O avanço das doenças crônicas
PUBLICAÇÃO
quinta-feira, 19 de novembro de 2020
Adriana de Cunto - Grupo Folha 
Os perigos das doenças crônicas ficaram mais evidentes neste ano de 2020 quando a Covid-19 listou quem seriam os pacientes de risco para quadros mais graves da infecção pelo novo coronavírus.
No ano passado, mais da metade da população brasileira adulta (52%) era cometida por pelo menos uma doença crônica, entre diabetes, asma, pressão alta e outras.
Foi o que apontou a Pesquisa Nacional de Saúde 2019 do IBGE (Instituto Brasileiro de Geografia e Estatística), divulgada nesta quarta-feira (18).

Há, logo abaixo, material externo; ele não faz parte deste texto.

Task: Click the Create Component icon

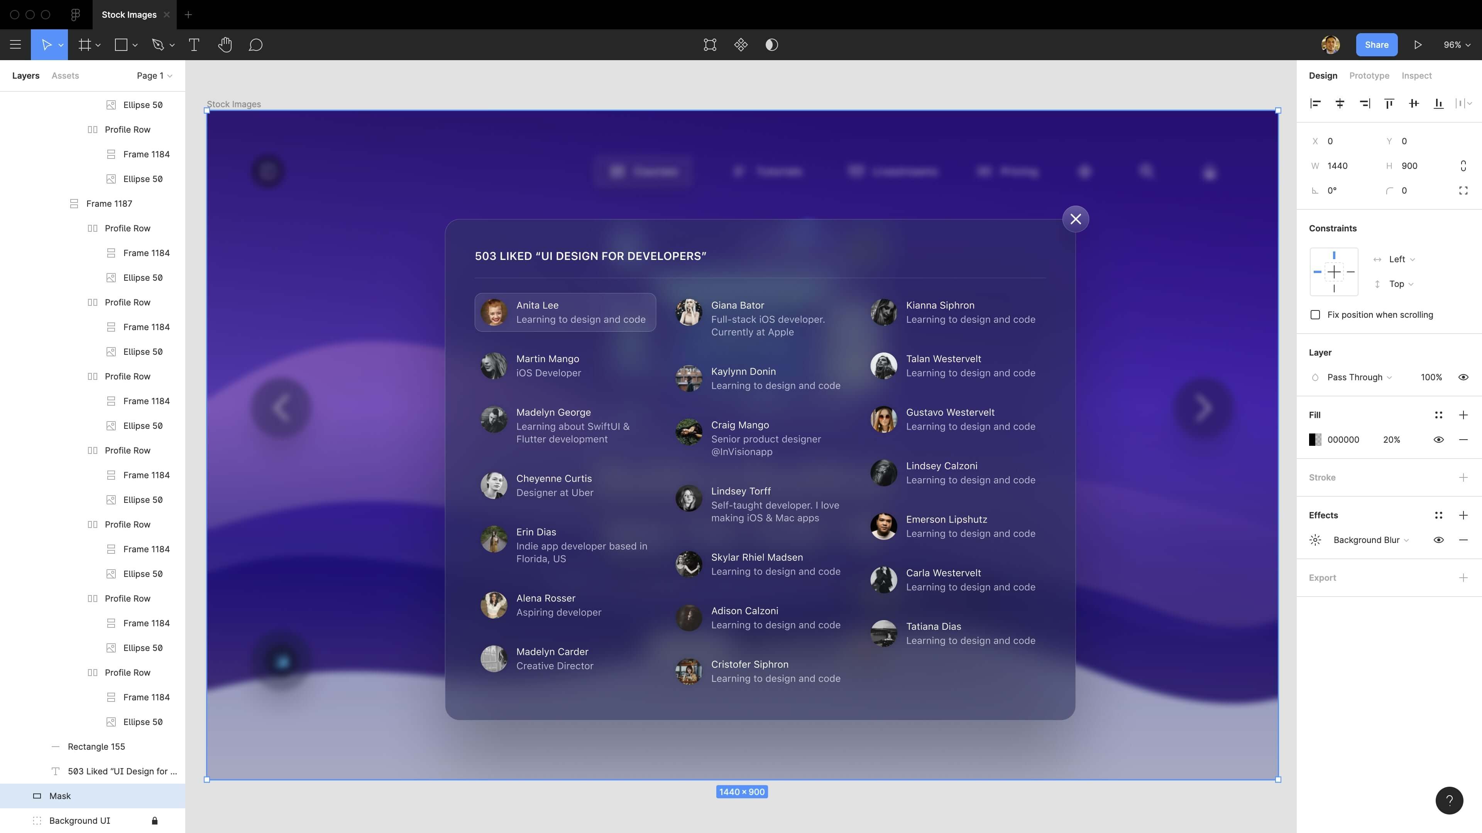Action: (740, 45)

Segundo o instituto, as doenças crônicas tiveram crescimento percentual desde 2013, data do último estudo semelhante feito pelo IBGE.
A enfermidade que mais afetava brasileiros no ano passado era a hipertensão arterial, atingindo 23,9% da população adulta, ou 38,1 milhões de pessoas. O número representa um aumento na comparação com os 21,4% de seis anos antes.
Já 7,7% da população acima de 18 anos tinha diabetes, ou 12,3 milhões de brasileiros, mais do que os 6,2% de 2013. Ainda cresceu o número de pessoas com asma, indo de 4,4% para 5,3% (8,4 milhões), e com doença do coração, subindo de 4,1% para 5,3% (8,4 milhões).
Todas são doenças consideradas de risco para a Covid-19 e o coronavírus já matou no Brasil mais de 166 mil pessoas, além de infectar 5.876.740 pessoas.
A pesquisa aponta o óbvio, mas é importante repetir. É preciso pensar em programas de saúde pública preventivas para romper o crescente de doenças que podem ser evitáveis com mudanças de hábito e tratamento precoce. São problemas tratáveis e evitáveis, mas que agravaram na rede hospitalar o atendimento à Covid-19.
A FOLHA deseja saúde a todos os seus leitores!